The stories of other families struggling to help loved ones continue to strike a deep, emotional nerve with me.
The evening of April 6, 2017, I let my dog outside with no idea that just across the street, my longtime neighbors, the Nicholson family — a husband, wife, and 24-year-old daughter — had just been shot to death in their home by their 20-year-old son/brother, a young man with undiagnosed schizophrenia in the midst of a severe psychotic episode.
Around midnight, two Polk County Sheriff’s deputies rang our doorbell and questioned my husband and I about the family. After they left, we didn’t sleep much for the rest of the night, in shock over the incomprehensible deaths of Mark, Charla, and Tawni, and that Chase was now missing with a warrant out for his arrest.
Later that day, Chase turned himself in to the authorities in southern Missouri, was extradited back to Iowa, and confessed to the murders.

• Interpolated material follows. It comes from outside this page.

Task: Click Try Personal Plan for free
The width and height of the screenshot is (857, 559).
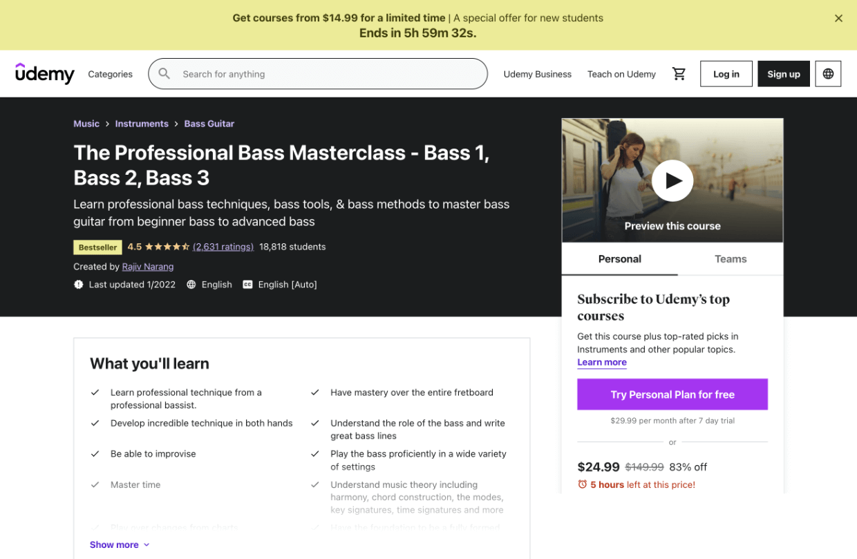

I followed the news reports closely, the interviews with extended family members of the Nicholsons, and their stories of how Chase had struggled with mental illness for most of his life, and how hard his family, particularly his mother, had tried to get him adequate help. Just days before the murders, Chase had a serious suicide attempt and was taken to the ER where he told doctors he was sick and needed hospitalized.
But in 2017, after then-Gov. Terry Branstad closed two of the four state mental health hospitals, Iowa ranked last in the nation for psychiatric beds, with only two beds per 100,000 residents. The night of Chase’s suicide attempt when he begged for help, there were no beds available in the entire state, so he was sent back home with his parents. Days later, in the grips of undiagnosed and untreated paranoid psychosis, he killed his family.
The accounts of the Nicholson’s private, painful struggles struck a deep nerve with me, and I felt compelled to do something. So I did what I know how to do best: I wrote about it. I started with a guest contributor column for The Des Moines Register titled “When Iowa’s Mental Health Crisis Lands Next Door” and chronicled the details of the case.
In the conclusion I wrote, “A June 11, 2016, Des Moines Register editorial . . . said, ‘To secure help in a state psychiatric facility here, apparently you need to break the law.’ And that’s precisely what Chase Nicholson did. He will now be treated for his mental illness in the Iowa penal system, not the Iowa mental health system. Therein lies the tragic irony of it all: Chase is finally getting the help his family fought so hard for and, ultimately, died for.”
Six years later, that last line haunts me. Because now I know Chase very well, and know just how true that statement was and still is.
In the spring of 2018, after Chase pleaded guilty and started serving three consecutive life sentences in the mental health prison at the Iowa Medical Classification Center in Coralville, I wrote my first letter to him. I couldn’t stop thinking about his mother, how much she clearly loved him, and my belief that she would want someone in the world to still care about him. He remembered me, remembered playing with my kids at my house when he was a child, and was grateful to have a pen pal. We’ve been communicating ever since.
As I’ve gotten to know Chase over the years through letters, emails, phone calls, and eventually visits, we’ve built a genuine friendship. Today, he’s accurately diagnosed and medicated by a prison psychiatrist, is stable for the most part. He’s incredibly bright and artistic, but also haunted and tortured by what he did during his psychotic episode. Whenever he’s experiencing an acute, serious mental health episode and needs a few words of support, he sends me an email with the subject line “988”— the national Suicide and Crisis Lifeline number.
And as I learned more about the complexities of his serious illness, I eventually came to a stark realization:
Back in 2017, without long-term in-patient treatment, Chase and his family never had a chance. They were undoubtedly overwhelmed, frustrated, and in over their heads with a son who was far more ill than they realized, or could help on their own. They were just getting by, doing the best they could to manage their situation. As I’d predicted in my first article, Chase finally secured the necessary long-term, in-patient help he needed in a state psychiatric facility by breaking the law. But four lives had to be sacrificed in order to get it.
Sadly, my opinions of Iowa’s mental health care system have not changed much in six years. Progress has been slow and miniscule, and our state still seems to accept that it’s easier to deal with mental illness in the penal system rather than the medical system. The stories of other families struggling to help loved ones continue to strike a deep, emotional nerve with me.
So much work remains, and I’m still doing what I know how to do best: writing about it.